Required action: Copy the entries exactly, through the "Task: Submit your answer with Submit Answers" line.

Data for processing:
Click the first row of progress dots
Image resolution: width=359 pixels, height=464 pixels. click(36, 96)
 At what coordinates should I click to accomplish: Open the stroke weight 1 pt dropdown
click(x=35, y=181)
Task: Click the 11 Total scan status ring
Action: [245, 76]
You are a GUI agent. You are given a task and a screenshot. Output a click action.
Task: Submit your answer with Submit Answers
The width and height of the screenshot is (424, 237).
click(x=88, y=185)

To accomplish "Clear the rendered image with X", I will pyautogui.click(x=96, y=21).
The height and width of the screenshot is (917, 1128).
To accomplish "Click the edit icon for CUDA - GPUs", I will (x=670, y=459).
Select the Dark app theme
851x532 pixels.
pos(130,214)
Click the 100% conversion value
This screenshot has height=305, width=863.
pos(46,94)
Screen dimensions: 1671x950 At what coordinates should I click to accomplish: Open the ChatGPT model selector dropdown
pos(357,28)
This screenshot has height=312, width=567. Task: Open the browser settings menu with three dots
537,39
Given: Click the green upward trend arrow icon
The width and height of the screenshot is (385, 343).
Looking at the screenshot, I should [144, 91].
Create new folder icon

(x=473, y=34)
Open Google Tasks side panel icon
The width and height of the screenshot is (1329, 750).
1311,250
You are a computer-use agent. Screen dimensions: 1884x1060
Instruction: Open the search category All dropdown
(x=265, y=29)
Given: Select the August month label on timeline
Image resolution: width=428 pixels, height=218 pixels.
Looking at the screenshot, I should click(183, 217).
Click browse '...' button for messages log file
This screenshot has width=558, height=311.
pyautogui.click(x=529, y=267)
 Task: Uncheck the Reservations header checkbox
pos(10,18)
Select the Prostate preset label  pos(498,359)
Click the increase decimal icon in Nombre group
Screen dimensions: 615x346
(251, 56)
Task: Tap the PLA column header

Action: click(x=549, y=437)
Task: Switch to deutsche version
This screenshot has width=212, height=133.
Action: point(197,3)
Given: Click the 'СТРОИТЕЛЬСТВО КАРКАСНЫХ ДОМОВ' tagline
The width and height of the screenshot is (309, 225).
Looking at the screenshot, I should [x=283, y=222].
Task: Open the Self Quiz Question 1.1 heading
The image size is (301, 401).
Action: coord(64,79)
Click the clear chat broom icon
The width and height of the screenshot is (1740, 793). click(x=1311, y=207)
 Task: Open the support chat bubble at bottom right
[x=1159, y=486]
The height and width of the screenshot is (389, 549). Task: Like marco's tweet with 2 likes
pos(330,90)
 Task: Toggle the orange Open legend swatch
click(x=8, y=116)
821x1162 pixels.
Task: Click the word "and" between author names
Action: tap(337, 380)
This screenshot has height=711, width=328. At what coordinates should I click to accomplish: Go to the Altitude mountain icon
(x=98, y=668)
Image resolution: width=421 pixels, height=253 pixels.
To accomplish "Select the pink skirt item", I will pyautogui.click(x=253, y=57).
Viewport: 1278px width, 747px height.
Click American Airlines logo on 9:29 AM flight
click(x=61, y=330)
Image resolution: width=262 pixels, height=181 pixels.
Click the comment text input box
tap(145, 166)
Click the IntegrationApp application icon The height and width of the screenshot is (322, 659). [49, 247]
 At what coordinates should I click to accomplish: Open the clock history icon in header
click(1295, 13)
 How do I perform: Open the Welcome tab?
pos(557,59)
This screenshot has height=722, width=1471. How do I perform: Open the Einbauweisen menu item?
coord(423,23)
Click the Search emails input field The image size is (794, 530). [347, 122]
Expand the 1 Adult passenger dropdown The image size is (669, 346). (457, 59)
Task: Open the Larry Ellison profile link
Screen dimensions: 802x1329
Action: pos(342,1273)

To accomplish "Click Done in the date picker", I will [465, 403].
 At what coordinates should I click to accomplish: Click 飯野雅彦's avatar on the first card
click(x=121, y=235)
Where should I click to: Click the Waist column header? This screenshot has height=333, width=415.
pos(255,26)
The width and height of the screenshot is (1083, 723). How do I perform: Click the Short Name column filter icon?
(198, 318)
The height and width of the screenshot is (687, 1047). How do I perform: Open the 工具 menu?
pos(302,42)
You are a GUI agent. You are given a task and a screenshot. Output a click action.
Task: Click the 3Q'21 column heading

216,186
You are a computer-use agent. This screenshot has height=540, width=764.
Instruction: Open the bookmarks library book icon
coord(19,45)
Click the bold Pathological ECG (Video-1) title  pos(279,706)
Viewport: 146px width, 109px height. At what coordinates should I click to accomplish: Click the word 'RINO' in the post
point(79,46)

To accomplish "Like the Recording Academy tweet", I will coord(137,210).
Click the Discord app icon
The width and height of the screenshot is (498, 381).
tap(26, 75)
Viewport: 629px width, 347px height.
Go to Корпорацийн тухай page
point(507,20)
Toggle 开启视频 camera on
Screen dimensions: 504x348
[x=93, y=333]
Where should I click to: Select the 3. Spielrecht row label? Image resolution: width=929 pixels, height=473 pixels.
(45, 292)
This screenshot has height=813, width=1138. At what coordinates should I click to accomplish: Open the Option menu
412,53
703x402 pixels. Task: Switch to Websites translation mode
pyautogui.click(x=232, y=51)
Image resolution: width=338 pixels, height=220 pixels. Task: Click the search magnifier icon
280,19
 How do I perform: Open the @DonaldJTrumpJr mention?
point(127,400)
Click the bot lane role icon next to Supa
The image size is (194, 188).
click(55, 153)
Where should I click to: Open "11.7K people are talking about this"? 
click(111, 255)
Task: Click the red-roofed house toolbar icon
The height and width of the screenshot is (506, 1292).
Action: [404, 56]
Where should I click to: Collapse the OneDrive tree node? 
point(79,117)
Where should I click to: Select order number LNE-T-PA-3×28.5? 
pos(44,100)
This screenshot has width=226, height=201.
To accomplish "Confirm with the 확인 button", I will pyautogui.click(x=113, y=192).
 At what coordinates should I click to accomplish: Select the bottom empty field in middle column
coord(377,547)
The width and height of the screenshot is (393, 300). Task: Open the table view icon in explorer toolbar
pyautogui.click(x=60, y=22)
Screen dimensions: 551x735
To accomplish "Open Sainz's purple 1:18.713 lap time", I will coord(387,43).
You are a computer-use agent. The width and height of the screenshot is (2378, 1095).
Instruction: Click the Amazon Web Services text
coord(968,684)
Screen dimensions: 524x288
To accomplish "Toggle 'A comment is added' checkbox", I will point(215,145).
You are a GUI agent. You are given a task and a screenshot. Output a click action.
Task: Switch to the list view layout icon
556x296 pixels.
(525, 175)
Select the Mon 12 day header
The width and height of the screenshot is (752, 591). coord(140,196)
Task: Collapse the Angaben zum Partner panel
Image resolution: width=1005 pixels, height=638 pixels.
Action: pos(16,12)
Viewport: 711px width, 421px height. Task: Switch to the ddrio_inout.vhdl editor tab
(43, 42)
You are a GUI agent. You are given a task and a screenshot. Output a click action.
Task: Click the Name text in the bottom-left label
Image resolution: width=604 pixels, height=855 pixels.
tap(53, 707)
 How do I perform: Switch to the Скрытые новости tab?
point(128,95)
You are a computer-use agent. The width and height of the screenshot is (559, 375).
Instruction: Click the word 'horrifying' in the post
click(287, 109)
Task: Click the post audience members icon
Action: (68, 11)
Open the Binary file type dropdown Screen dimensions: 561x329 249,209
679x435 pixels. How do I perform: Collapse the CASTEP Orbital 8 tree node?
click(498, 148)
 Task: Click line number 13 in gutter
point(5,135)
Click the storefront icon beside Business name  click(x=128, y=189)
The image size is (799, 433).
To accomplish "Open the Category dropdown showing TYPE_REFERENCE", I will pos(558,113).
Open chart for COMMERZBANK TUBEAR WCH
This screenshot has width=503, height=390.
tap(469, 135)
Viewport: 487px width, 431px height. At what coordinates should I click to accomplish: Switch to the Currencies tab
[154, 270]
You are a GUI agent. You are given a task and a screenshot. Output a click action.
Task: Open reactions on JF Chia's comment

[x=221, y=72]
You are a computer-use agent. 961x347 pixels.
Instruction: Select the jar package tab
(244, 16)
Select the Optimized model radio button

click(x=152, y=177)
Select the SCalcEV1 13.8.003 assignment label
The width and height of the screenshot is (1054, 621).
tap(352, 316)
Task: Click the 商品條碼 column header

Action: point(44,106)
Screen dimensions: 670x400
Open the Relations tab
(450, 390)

Exercise response:
Click the first row of progress dots
Image resolution: width=359 pixels, height=464 pixels. click(36, 96)
 At what coordinates should I click to accomplish: Open the stroke weight 1 pt dropdown
click(x=35, y=181)
Task: Click the 11 Total scan status ring
Action: [245, 76]
You are a GUI agent. You are given a task and a screenshot. Output a click action.
Task: Submit your answer with Submit Answers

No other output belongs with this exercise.